Element and text position data:

****************

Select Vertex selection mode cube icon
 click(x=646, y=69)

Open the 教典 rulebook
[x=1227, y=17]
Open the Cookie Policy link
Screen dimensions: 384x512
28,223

****************

Rewrite these lines with "rulebook" replaced by "handbook", leaving everything else unchanged.

Select Vertex selection mode cube icon
 click(x=646, y=69)

Open the 教典 handbook
[x=1227, y=17]
Open the Cookie Policy link
Screen dimensions: 384x512
28,223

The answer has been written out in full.